Was ich über die Auswirkungen von Erdbeben gelernt habe

Von wegen Neuigkeiten - In Nepal gehören Erdbeben zum Alltag. Doch das Erdbeben im April 2015 schrieb Geschichte. Eine Welthungerhilfe-Mitarbeiterin über die Auswirkungen.

Luftaufnahme: Die Region von Ramechhap in Nepal
Die Region von Ramechhap in Nepal. Immer wieder kommen hier Erdbeben vor. © Welthungerhilfe
Sonja Eberle Team Engagement (bis 2016)

Big News: Heute am 5. August gab es in Nepal ein Erdbeben. Von wegen Neuigkeiten – Erdbeben gehören hier zum Alltag, da kräht außerhalb von Nepal kein Hahn mehr nach. Tausende (ja, richtig gelesen: Tausende!!) Nachbeben hat es in der Region seit April gegeben, manche so schwer, dass sie eigentlich als eigenständige Erdbeben gelten.

Allein im Juli bebte viermal die Erde in Nepal – mit Werten bis zu 4,5 auf der Richterskala.

Die Zahlen können nicht ausdrücken, was das für ein psychischer Terror ist. Seit vier Monaten geht es immer wieder von vorne los. Und jedes Mal wieder die Ungewissheit, die Angst: Wie schlimm ist es diesmal? Wird die Decke über mir einstürzen? Schaffe ich es rechtzeitig raus? Sind meine Familie, meine Nachbarn, meine Freunde in Sicherheit?

Wer von euch schon einmal selbst ein Erdbeben erlebt hat, weiß, wovon ich spreche. Der Lärm, die Erschütterungen – es fühlt sich an, als würde dich ein schwerer Transporter mit 100 km/h auf dem Fahrradweg überholen.

Im Büro springen meine nepalesischen Kollegen intuitiv sofort auf, sobald sich die Erde rührt – egal was sie gerade machen. Dann ein Moment der Starre, in dem sie fieberhaft überlegen, ob sie raus auf den Parkplatz rennen oder weiterarbeiten sollen. Nichts zeigt mir deutlicher das Ausmaß der Angst, die immer wieder neu ausgelöst wird, bei jeder Bewegung der Erde.

Aber auch wenn die Erde ruhig bleibt, begleitet die Sorge vor neuen Erdbeben und Erdrutschen die Menschen.

Das zeigt mir ein Einkauf mit Rajendra Rajbhandari, unserem Logistiker in Kathmandu. Wir wollten meine Ausstattung für die Reise nach Ramechhap besorgen. Rajendra ist ein äußerst umsichtiger Mensch, er hat meine Fahrt sehr sorgfältig geplant.
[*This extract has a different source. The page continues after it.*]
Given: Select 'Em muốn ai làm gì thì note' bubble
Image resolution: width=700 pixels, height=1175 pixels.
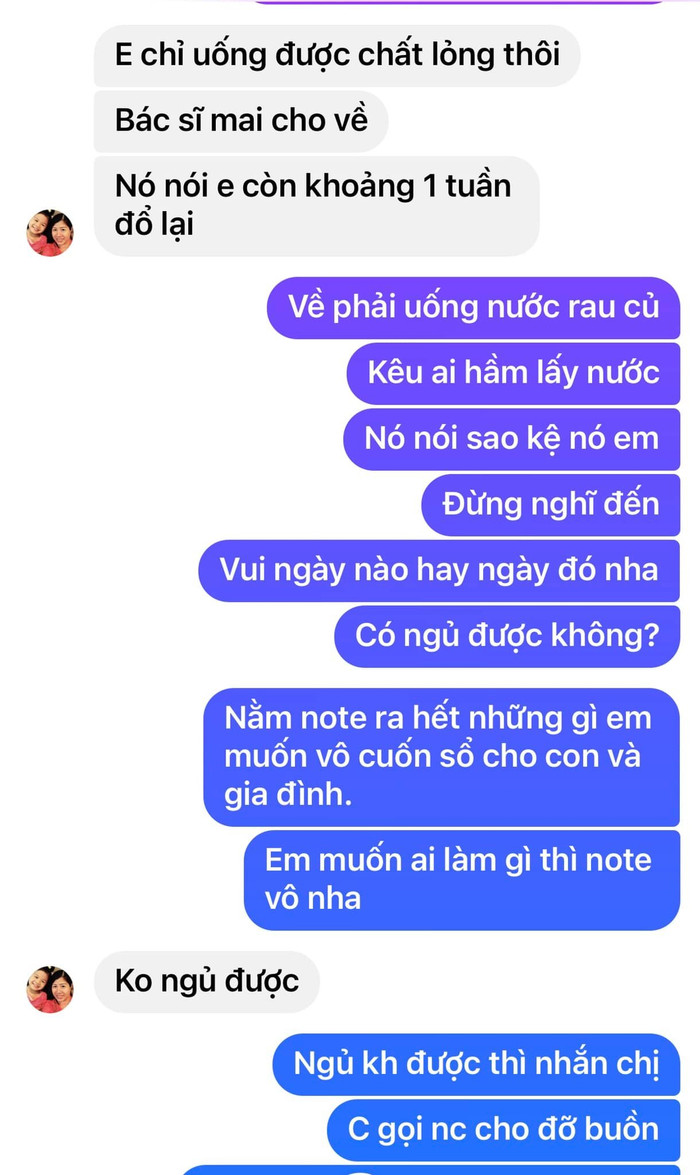Looking at the screenshot, I should tap(462, 880).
Vor der langen Fahrt zur Schule – sieben Stunden soll es regulär dauern – ist Rajendra mit dem Fahrer die GPS-Koordinaten der Sarada-Schule durchgegangen und hat genau den Wagen und den Erste-Hilfe-Rucksack geprüft. Nicht etwa, indem er mal kurz reinschaut, ob alles da ist. Nein,  akribisch hat er mit der Büroassistentin Lattika den Inhalt des Rucksacks mit einer Computerliste abgeglichen. Und wir reden hier von einem wirklich großen Rucksack.

Damit waren wir aber noch nicht fertig mit der Reisevorbereitung. Nach dem erfolgreichen Check mussten Nahrungsmittel und Medikamente besorgt werden. Ich verstand nicht: Für sieben Stunden Fahrt braucht man doch keinen ganzen Picknickkorb. Ich habe versucht, Rajendra davon abzubringen und ihm gesagt: „Please believe me, it is not necessary to include hard candy in this back pack for my trip“. Aber vergebens. Anhand einer Liste kauften wir systematisch meine Verpflegung ein: Biscuits, hard candys, candy bars, Nüsse, granola und vieles andere. Dazu kamen noch Eukalyptusöl, Mundschutz, Anti-Allergikum, ein Klappmesser, Durchfallmittel, Paracetamol und Elektrolyte – die Liste schien endlos.

Das ganze erschien mir etwas übertrieben. Immer wieder versuchte ich, ihn von dem Großeinkauf abzubringen. Schließlich erklärte er mir, dass auf den Straßen immer noch die Gefahr von Erdrutschen bestehe. Und Erdrutsche können Straßen manchmal stundenlang versperren.

Seine Vorsicht machte Sinn. Seit dem Erdbeben gehen Nepalesen auf Nummer sicher.

Meine 7-stündige Fahrt nach Ramechhap zu „unserer“ Schule werde ich also komplett ausgestattet antreten: Solar-Taschenlampen, Medikamente, Radio, Schlafsack und Zelt zählen genauso zu meiner Ausstattung wie Wasser und Verpflegung für drei ganze Tage. Auch ein Atemschutz findet sich in meinem Erste-Hilfe-Kasten – neben dem Snickers.

Auf den ersten Blick war es ein anstrengender Nachmittag in einem großen Supermarkt, in dem meine Geduld das ein oder andere Mal auf die Probe gestellt wurde. Auf den zweiten Blick weiß ich jedoch nun, wie tief die Narben sind, die die Erdbeben bei Rajendra und vielen anderen Nepalesen hinterlassen haben. Ich konnte spüren, wie tief die Angst der Menschen sitzt und wie ihnen das Gefühl von Sicherheit und Kontrolle geraubt wurde. Rajendras Versuch für mich die größtmögliche Sicherheit zu garantieren, rührt mich zutiefst.